▶ [What is asked]
Copy out the material starting at the line that contains "You are a GUI" and ending after the line that contains "pyautogui.click(x=568, y=29)", with "upgrade" changed to "settings" and nothing else altered.
======== Task input ========
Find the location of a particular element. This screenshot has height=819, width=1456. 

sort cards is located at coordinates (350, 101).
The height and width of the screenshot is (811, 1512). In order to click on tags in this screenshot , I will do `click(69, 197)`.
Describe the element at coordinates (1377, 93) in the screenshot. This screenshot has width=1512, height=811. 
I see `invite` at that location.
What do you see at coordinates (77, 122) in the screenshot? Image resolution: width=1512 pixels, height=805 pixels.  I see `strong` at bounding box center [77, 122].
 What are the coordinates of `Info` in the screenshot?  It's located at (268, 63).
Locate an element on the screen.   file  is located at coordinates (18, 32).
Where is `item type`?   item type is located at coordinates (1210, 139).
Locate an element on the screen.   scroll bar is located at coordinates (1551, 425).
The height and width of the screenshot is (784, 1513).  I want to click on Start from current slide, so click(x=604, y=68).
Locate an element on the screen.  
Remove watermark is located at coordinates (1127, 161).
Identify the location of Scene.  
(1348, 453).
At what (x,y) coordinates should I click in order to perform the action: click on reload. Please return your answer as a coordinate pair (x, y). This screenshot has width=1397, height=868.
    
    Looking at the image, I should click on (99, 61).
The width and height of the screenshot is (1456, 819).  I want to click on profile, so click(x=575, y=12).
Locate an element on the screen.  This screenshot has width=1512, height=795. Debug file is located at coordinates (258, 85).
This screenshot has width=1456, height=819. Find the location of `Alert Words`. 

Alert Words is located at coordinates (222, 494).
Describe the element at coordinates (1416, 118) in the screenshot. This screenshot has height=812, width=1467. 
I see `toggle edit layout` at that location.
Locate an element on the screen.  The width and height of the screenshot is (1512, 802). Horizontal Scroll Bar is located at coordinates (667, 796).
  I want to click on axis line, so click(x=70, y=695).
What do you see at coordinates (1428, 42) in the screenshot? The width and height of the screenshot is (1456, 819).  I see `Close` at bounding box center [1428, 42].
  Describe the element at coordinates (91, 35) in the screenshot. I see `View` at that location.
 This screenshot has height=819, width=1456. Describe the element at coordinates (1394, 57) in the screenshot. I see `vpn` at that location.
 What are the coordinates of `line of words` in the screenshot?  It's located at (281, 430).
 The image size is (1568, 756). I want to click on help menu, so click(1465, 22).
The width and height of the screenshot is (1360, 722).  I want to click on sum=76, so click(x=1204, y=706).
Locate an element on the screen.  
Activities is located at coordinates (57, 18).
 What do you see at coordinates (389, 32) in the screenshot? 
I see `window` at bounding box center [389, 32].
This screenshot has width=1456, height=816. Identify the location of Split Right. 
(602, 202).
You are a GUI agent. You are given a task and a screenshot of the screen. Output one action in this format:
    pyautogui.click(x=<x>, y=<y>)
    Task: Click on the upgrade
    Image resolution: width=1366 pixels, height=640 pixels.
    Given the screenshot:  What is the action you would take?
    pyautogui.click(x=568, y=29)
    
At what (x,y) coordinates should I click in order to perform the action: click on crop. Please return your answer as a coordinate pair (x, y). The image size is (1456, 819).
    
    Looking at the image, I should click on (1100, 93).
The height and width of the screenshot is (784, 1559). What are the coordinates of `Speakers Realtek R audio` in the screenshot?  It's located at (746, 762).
========
▶ [Solved problem]
You are a GUI agent. You are given a task and a screenshot of the screen. Output one action in this format:
    pyautogui.click(x=<x>, y=<y>)
    Task: Click on the settings
    Image resolution: width=1366 pixels, height=640 pixels.
    Given the screenshot:  What is the action you would take?
    pyautogui.click(x=568, y=29)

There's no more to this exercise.